On August 24, 1909, Lady Isabella’s son Robert reached the age of 21 and was able to take over the running of the Hall and the estate. His birthday was therefore celebrated in spectacular style at Cusworth Hall. Lady Isabella commissioned Harrods of London to set up a marquee in the grounds and they provided the food and evening entertainment. She invited all of her estate workers, her agricultural tenants and her cottage tenants, in addition to 35 local shopkeepers and business leaders.

After 1909, Lady Isabella was seen less frequently at Cusworth. When the Great War broke out in 1914, Lady Isabella relocated permanently to Wothorpe Villa in Stamford, and turned it into a private convalescent hospital for wounded soldiers. She soon styled herself ‘Commandant of the Villa Hospital’. Lady Isabella’s active involvement in war work gave her a new purpose in life. She became a regular supporter of the Red Cross Society, and in the summer of 1917, she organised a fete which raised over £400 for the organisation.

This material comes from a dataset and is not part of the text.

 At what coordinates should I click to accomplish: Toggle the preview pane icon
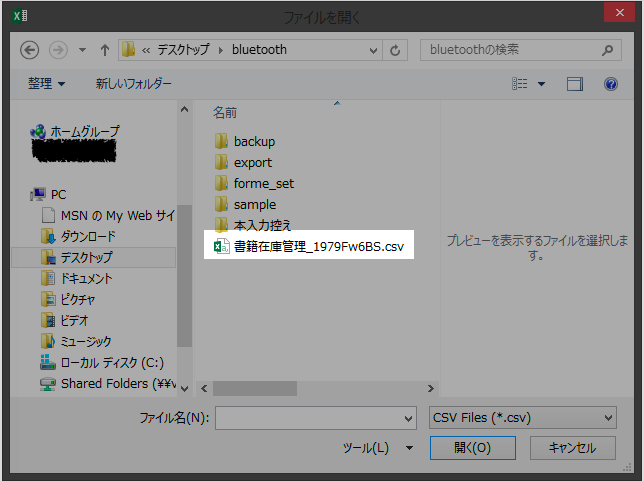pyautogui.click(x=574, y=84)
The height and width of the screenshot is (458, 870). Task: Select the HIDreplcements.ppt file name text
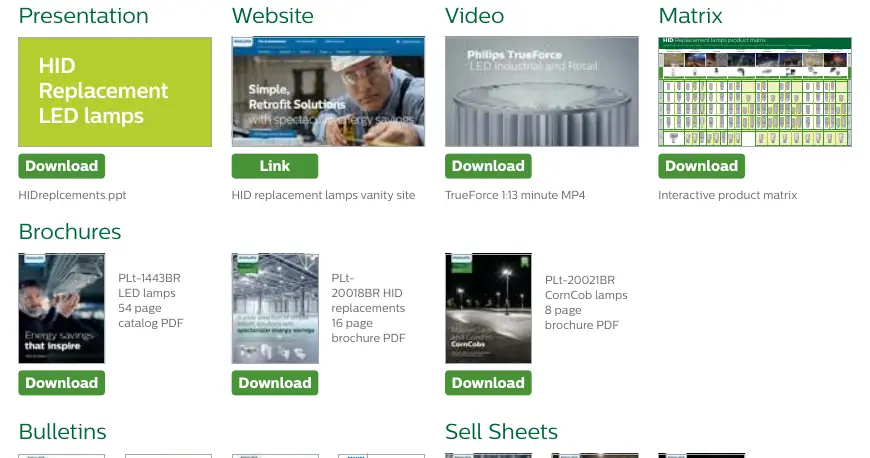[x=72, y=195]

copyright 1998 Doncaster Museum Service DMBC

copyright 1998 Doncaster Museum Service DMBC

In October 1917, while carrying out work to support the Red Cross, Lady Isabella caught a chill. This rapidly turned into pneumonia, and on October 29, 1917, she died at her home at Wothorpe Villa. She was 64 years old. Her body was brought back to Doncaster, and she was interred in the family vault at Warmsworth alongside her husband William Henry. The news of her death was received with great sadness at Cusworth Hall and in Cusworth village.

Sadly, however, Lady Isabella’s great hopes for her son Robert Cecil would amount to nothing. Although a kind and generous man, Robert presided over a gradual decline of the Cusworth estate from which it never fully recovered. He was eventually forced to sell off most of the family land and property, and the hall and park began to crumble and decay.

Robert died in 1952 without any children, the last of the Battie-Wrightsons to call Cusworth Hall his home.